Pixel coordinate grounding data
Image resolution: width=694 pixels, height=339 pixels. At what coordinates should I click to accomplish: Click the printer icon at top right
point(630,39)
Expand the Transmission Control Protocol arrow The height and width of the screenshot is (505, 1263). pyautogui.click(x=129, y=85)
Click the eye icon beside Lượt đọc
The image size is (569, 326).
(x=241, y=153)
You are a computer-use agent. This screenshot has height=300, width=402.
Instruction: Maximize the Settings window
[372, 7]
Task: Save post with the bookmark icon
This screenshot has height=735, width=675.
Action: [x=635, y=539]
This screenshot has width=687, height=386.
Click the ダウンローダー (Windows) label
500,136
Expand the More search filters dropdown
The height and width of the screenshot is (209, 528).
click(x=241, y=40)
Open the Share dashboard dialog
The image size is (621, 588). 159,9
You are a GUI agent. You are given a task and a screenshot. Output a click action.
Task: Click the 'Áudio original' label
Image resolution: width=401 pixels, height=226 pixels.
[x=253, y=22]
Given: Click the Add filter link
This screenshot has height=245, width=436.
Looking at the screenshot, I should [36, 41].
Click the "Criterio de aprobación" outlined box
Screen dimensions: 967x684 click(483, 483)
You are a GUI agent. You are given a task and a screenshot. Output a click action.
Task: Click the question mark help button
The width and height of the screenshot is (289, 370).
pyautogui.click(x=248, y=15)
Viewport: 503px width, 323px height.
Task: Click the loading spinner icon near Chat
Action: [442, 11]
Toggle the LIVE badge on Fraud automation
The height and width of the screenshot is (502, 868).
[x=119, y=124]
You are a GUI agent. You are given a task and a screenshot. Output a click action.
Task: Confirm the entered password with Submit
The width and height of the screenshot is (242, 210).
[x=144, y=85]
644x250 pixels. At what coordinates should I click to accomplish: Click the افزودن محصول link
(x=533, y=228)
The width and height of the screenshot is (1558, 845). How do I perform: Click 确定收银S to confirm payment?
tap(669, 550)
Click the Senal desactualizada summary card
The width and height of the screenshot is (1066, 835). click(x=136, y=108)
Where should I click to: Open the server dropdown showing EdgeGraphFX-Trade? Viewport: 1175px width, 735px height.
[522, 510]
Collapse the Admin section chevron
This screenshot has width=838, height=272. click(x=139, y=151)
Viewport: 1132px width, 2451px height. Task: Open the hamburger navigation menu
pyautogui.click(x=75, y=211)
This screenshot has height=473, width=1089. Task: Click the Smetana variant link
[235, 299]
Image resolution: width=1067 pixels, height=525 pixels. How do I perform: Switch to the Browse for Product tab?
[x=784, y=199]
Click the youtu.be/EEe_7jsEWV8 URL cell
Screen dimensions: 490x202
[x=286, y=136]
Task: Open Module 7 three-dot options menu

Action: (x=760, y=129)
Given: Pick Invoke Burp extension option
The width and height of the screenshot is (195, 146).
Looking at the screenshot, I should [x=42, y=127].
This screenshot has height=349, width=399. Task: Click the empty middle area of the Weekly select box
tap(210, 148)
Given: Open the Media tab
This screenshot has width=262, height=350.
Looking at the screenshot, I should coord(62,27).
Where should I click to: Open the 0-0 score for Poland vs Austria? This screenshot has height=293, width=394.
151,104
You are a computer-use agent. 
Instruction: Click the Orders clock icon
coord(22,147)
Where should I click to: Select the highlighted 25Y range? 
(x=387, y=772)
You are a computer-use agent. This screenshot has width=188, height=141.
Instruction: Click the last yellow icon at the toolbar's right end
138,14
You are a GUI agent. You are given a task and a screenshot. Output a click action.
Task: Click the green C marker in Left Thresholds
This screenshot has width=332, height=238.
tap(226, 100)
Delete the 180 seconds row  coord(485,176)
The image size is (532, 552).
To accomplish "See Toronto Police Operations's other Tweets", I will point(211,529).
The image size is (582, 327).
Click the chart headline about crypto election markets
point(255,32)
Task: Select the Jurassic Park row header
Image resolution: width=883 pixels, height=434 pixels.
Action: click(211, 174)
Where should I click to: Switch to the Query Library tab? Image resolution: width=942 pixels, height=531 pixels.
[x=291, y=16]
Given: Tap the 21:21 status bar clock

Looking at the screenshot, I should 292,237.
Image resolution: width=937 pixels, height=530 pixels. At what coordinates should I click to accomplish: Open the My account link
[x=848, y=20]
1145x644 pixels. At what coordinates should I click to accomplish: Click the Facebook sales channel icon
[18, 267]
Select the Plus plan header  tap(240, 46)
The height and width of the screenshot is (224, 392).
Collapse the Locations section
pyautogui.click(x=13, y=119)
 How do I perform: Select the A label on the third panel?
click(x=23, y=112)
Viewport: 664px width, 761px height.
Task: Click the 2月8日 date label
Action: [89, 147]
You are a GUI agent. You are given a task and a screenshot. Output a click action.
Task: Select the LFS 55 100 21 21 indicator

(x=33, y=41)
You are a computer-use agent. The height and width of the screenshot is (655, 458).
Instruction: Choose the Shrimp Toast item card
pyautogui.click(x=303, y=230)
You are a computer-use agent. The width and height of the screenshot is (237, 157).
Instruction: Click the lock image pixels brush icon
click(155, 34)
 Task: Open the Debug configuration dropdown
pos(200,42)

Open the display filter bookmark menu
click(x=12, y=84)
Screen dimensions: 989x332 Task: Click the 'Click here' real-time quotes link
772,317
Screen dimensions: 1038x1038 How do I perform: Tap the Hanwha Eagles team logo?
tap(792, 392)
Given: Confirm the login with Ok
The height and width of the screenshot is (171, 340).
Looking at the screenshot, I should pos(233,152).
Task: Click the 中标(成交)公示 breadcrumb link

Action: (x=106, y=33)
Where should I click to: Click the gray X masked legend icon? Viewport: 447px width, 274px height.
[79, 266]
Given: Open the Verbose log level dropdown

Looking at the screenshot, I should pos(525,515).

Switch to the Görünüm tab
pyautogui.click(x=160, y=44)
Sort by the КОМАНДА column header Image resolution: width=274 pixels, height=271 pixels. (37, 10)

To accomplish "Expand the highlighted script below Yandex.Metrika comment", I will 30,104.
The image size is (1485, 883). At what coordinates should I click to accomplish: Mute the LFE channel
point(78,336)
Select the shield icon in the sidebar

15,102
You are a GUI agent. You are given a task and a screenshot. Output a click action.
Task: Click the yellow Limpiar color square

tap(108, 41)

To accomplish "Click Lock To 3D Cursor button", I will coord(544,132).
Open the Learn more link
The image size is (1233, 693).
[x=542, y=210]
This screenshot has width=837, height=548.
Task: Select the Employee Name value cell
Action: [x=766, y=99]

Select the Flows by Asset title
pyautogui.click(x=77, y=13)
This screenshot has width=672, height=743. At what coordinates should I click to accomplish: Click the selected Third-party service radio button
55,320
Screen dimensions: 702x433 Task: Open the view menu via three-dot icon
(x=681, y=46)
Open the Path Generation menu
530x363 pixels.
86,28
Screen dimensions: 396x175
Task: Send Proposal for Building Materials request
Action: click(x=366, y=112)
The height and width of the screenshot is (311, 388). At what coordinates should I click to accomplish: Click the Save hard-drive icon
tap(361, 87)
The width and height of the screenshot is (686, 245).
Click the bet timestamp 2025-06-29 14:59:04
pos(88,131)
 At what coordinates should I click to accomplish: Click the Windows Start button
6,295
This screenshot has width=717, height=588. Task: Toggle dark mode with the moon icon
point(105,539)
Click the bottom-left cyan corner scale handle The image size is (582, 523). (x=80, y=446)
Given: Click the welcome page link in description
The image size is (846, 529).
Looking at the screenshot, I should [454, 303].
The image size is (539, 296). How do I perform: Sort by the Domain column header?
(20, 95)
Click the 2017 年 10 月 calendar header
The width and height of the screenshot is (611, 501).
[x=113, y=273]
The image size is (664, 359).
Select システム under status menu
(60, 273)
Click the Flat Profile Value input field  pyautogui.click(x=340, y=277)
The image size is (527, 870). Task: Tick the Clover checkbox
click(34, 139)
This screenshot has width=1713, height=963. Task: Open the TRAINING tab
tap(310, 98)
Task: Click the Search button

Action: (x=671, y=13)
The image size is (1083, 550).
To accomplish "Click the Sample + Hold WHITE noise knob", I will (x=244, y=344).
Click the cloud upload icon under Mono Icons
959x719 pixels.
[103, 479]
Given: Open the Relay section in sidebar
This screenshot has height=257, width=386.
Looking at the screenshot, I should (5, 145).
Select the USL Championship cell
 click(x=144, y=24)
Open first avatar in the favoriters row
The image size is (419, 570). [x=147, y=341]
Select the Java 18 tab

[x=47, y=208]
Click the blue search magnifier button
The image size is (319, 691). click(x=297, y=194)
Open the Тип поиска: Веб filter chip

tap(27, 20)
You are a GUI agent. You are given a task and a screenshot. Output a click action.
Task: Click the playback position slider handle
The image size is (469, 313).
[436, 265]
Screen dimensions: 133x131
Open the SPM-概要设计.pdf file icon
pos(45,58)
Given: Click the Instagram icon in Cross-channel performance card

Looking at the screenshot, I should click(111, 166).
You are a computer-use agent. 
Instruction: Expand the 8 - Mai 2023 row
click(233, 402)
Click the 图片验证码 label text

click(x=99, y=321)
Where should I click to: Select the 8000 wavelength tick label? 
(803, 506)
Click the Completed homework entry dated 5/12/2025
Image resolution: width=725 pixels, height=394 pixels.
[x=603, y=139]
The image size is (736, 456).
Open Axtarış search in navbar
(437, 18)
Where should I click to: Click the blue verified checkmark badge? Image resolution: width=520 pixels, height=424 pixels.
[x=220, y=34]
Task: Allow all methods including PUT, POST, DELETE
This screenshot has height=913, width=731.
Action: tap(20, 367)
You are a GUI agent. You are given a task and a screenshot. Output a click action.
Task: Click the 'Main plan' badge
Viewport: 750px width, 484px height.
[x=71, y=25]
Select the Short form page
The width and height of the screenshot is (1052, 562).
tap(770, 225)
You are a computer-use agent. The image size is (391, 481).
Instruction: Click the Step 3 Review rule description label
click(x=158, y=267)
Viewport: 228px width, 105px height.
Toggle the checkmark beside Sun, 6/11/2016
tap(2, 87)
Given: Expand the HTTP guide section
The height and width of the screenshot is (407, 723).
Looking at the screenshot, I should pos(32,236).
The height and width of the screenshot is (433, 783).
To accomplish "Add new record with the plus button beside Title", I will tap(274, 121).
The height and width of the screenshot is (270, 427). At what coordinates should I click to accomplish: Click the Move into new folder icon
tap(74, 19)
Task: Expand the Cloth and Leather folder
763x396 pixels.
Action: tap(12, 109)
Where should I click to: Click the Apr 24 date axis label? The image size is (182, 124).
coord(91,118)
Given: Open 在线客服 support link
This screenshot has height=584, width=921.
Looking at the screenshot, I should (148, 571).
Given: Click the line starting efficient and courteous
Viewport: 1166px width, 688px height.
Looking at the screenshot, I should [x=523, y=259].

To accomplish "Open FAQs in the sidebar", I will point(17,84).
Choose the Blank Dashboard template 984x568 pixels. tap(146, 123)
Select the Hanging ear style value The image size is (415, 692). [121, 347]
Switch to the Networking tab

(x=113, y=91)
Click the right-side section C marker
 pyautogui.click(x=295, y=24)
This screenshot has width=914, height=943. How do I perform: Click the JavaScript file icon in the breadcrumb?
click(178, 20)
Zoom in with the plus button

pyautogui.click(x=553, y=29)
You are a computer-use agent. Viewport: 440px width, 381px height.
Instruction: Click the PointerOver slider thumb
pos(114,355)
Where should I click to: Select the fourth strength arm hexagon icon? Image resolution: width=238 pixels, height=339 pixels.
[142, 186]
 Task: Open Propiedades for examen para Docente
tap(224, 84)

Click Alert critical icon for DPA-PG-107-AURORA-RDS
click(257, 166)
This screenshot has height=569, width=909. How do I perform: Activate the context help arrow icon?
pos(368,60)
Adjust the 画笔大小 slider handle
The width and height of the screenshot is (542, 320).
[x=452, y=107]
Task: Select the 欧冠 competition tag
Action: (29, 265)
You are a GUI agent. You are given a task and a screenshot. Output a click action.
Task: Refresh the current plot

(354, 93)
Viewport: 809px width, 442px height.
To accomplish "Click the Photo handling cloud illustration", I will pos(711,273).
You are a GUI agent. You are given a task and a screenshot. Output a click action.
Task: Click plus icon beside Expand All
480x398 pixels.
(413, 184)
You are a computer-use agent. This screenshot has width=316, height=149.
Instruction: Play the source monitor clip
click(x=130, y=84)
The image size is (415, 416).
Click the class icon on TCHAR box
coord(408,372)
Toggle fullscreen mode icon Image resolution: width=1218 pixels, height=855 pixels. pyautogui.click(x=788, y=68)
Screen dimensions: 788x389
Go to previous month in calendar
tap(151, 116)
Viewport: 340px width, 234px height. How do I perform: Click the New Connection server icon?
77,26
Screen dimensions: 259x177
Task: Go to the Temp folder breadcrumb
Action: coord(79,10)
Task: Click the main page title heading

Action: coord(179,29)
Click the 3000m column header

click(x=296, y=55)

▶ _Exercise objective_: Only the number is required: state how many lines of the entries hold the word "handle".

▶ _Output_: 3